Only the lines containing "green" should appear in the answer, copied from the listing below.

==================================================

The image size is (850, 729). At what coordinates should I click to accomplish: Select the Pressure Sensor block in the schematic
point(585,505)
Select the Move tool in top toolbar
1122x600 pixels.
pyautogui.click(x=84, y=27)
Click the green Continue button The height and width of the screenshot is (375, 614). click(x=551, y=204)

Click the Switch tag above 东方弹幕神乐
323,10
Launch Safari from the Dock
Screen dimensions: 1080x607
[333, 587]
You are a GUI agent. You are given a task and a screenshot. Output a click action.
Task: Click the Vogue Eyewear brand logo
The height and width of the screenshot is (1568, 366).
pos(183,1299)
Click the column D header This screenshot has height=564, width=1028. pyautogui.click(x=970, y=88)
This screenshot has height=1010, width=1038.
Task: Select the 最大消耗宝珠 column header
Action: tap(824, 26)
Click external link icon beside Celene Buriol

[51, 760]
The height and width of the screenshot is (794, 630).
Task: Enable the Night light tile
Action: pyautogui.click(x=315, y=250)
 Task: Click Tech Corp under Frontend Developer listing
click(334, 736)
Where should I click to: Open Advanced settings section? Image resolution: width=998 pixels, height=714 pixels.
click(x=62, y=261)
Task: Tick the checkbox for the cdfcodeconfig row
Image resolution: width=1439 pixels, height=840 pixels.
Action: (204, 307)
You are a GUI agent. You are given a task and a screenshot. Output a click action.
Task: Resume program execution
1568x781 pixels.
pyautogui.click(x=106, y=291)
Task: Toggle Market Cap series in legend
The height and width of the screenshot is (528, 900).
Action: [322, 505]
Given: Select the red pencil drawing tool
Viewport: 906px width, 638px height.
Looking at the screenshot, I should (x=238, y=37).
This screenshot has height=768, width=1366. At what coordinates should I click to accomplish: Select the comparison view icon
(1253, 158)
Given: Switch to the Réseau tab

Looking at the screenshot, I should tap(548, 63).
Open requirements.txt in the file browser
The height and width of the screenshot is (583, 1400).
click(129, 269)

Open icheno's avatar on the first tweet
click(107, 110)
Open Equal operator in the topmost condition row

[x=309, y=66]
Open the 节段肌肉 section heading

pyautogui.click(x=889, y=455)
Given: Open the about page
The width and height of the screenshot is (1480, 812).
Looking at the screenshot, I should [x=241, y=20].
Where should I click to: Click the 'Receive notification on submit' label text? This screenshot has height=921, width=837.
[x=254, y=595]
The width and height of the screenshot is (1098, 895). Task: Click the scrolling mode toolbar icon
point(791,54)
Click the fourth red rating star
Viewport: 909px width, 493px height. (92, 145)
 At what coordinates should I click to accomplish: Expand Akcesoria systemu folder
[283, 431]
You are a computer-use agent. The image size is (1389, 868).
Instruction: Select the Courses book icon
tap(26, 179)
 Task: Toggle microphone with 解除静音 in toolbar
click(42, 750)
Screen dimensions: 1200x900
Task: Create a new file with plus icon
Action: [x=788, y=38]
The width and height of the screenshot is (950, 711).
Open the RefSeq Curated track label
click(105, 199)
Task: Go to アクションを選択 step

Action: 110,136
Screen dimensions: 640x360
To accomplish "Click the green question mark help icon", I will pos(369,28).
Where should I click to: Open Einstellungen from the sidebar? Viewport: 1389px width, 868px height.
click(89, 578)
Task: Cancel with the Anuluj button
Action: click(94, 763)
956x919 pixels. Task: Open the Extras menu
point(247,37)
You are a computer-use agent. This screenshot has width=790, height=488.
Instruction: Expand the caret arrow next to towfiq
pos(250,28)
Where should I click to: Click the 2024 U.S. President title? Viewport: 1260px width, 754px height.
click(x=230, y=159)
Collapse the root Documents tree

==================================================

◆ **Answer for this exercise**:
Click the green Continue button The height and width of the screenshot is (375, 614). click(x=551, y=204)
To accomplish "Click the green question mark help icon", I will pos(369,28).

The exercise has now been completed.